Best Practices and Gotchas

Choose the right text configuration. Use ’english’ for English text, but be aware it stems aggressively. For product SKUs, IDs, or technical terms, use ‘simple’ or create a custom configuration.

Handle NULL values. Always use coalesce() when combining columns:

-- Bad: NULLs break concatenation
to_tsvector('english', title || ' ' || description)

-- Good: Handles NULLs gracefully
to_tsvector('english', coalesce(title, '') || ' ' || coalesce(description, ''))

Don’t over-index. GIN indexes are large—typically 40-60% of your table size. Only index columns you actually search.

Sanitize user input for websearch_to_tsquery. While it’s safer than to_tsquery(), extremely long or complex queries can still cause performance issues:

-- Limit query length and complexity
CREATE OR REPLACE FUNCTION sanitize_search(query TEXT) RETURNS TEXT AS $$
BEGIN
    RETURN LEFT(TRIM(query), 200);
END;
$$ LANGUAGE plpgsql IMMUTABLE;

Monitor query performance.

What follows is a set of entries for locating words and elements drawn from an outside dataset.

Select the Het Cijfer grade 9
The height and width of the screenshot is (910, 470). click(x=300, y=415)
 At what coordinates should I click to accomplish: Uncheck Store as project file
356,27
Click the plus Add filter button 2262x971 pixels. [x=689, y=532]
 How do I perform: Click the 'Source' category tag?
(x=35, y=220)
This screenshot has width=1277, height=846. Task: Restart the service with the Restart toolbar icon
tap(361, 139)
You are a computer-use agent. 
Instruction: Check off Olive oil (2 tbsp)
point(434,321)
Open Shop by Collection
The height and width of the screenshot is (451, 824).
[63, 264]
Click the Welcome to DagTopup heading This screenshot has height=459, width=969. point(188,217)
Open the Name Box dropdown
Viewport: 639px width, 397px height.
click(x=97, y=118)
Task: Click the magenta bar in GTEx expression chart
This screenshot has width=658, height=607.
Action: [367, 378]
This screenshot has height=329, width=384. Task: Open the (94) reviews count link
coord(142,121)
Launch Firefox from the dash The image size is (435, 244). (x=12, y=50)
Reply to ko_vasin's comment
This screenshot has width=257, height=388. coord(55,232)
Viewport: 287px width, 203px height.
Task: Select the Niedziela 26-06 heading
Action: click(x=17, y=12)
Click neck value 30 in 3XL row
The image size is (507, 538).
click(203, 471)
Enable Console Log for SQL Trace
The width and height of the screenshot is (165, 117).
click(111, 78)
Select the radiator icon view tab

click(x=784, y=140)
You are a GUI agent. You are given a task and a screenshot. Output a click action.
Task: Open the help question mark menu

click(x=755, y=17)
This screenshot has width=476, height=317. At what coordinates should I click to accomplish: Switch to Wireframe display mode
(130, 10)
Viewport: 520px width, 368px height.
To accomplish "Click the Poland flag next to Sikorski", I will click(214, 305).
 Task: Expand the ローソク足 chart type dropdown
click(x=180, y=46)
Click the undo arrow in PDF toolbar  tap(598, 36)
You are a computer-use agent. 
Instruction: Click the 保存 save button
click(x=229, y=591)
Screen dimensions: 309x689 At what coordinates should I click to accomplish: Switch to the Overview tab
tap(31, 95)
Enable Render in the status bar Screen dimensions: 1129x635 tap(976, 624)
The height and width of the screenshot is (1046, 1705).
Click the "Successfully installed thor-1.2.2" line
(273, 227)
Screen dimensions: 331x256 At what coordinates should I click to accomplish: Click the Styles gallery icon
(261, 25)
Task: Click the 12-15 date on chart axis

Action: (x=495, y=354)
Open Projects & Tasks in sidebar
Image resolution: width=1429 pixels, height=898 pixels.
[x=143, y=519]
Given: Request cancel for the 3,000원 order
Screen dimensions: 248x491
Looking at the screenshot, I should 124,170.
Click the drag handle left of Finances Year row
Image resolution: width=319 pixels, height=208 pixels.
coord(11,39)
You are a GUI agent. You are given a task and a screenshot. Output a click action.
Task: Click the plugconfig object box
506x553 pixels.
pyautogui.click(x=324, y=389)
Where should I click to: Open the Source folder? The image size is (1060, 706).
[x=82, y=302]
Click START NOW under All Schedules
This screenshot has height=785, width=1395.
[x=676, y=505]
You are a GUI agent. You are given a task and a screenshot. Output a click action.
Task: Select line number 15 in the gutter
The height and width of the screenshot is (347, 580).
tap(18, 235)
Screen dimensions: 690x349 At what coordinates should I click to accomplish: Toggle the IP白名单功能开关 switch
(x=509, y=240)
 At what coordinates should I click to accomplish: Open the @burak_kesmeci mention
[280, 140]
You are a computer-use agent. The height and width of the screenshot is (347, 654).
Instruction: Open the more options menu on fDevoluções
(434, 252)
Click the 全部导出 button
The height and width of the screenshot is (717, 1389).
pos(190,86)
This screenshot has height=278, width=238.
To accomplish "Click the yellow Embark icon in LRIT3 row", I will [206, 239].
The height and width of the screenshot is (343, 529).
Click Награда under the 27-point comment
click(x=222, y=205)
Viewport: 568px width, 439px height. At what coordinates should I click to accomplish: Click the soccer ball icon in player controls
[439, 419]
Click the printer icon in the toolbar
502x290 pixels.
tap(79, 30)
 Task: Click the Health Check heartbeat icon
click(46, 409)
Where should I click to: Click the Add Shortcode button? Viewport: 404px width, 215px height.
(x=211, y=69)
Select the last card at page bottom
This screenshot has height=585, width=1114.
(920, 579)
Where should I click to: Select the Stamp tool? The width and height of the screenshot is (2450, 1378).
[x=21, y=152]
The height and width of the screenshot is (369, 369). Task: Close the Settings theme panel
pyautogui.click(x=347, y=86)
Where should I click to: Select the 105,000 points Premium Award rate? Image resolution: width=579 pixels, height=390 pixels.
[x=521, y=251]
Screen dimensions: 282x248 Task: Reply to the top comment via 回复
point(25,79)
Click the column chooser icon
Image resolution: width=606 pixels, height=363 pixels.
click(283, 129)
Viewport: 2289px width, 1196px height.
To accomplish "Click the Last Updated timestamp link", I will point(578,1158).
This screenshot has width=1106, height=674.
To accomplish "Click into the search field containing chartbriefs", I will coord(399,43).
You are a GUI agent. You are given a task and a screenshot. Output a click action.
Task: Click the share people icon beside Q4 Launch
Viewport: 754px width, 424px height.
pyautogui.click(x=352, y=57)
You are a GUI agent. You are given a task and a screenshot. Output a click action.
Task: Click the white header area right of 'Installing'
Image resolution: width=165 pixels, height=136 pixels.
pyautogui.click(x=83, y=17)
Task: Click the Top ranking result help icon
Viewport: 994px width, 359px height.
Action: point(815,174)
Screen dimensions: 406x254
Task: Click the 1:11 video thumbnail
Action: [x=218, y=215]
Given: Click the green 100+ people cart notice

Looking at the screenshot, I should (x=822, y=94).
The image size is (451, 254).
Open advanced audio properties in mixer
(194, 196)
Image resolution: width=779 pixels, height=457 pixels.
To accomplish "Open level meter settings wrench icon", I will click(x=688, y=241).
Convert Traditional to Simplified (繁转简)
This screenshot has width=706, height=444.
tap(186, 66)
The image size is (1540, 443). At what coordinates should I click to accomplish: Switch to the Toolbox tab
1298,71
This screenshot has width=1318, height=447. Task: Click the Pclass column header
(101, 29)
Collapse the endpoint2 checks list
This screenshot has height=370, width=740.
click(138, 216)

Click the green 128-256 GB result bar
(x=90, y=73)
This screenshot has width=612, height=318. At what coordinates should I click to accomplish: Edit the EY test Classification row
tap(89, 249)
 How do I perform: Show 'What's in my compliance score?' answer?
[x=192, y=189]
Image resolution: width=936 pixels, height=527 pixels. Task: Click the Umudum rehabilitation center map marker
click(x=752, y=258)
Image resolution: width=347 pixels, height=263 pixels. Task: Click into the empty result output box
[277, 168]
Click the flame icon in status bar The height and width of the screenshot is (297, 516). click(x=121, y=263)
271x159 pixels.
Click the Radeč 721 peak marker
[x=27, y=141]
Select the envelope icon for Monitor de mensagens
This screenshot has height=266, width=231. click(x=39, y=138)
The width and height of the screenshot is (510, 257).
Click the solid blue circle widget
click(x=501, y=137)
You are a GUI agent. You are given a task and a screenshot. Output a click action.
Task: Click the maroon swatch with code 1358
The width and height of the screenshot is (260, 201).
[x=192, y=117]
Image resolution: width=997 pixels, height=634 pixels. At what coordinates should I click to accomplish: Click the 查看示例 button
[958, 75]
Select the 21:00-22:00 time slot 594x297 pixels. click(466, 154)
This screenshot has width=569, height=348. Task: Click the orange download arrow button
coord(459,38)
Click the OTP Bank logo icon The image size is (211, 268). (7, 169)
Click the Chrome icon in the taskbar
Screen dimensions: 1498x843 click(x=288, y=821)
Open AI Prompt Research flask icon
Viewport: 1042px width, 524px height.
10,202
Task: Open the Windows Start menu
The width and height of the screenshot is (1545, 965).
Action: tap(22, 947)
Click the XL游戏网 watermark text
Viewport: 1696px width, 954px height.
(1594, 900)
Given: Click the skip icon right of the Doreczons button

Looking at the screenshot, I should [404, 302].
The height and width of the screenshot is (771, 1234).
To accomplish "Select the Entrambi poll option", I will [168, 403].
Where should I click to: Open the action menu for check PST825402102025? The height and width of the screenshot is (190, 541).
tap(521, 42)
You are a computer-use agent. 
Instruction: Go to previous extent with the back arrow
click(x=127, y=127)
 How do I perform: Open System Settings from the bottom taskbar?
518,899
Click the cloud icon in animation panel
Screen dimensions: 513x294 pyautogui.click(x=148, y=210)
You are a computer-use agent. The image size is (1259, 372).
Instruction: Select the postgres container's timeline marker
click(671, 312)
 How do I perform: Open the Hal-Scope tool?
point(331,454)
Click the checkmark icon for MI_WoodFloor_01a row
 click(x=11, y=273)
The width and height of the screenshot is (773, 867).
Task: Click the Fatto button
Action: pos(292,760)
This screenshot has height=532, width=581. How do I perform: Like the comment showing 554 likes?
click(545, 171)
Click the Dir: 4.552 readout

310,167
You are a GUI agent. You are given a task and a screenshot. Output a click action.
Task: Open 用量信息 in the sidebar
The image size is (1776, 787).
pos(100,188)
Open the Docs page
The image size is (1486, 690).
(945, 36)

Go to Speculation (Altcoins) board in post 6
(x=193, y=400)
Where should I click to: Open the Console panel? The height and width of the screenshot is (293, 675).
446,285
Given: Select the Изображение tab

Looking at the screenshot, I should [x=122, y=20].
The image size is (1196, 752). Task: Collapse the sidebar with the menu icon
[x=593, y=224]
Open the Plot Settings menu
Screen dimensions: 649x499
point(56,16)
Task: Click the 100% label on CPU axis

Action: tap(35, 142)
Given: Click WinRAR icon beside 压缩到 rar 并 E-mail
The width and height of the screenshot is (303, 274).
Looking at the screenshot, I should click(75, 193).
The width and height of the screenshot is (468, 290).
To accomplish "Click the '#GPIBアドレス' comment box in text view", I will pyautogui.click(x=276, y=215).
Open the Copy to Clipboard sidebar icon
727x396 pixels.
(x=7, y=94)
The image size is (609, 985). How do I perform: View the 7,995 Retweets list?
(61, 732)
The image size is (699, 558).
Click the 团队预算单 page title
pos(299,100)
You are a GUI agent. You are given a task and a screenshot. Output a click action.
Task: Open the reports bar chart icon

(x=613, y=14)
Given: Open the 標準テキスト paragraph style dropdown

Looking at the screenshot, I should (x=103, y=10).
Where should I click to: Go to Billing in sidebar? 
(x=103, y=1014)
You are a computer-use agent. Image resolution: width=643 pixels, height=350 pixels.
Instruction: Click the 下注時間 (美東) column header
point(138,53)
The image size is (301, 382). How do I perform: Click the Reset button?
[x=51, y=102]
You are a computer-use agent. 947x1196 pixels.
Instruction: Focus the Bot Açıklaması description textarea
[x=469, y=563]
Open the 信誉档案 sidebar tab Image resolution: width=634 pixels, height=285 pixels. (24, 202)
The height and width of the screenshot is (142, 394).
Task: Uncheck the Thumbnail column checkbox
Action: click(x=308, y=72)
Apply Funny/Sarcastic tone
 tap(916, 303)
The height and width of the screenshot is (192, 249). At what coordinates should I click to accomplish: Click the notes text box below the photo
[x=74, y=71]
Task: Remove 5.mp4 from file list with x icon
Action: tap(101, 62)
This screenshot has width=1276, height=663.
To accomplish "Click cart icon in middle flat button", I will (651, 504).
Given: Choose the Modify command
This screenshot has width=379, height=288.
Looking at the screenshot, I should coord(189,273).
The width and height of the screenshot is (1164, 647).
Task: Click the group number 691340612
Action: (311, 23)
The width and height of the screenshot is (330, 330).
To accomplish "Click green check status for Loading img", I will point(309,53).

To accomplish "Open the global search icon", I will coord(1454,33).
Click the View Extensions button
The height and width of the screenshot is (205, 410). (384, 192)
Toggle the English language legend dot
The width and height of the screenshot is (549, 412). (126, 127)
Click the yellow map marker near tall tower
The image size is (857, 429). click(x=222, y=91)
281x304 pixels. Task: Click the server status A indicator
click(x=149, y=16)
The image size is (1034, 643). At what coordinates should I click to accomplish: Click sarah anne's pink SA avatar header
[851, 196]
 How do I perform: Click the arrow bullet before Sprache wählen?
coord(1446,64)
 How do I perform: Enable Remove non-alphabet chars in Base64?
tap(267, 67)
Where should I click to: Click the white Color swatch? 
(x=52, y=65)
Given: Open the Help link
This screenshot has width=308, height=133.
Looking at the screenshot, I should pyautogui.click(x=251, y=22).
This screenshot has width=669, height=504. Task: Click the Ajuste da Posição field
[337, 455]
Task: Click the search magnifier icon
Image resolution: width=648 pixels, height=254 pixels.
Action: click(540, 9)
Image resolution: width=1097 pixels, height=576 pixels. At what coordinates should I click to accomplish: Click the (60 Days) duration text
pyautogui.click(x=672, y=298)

Some queries are inherently expensive (very common terms, complex boolean logic). Set statement_timeout to prevent runaway queries:

SET statement_timeout = '5s';

PostgreSQL full-text search isn’t a silver bullet, but for most applications, it’s the pragmatic choice. You get powerful search capabilities without the operational overhead of external systems. Start here, and only reach for dedicated search engines when you’ve actually outgrown PostgreSQL’s capabilities—which might be never.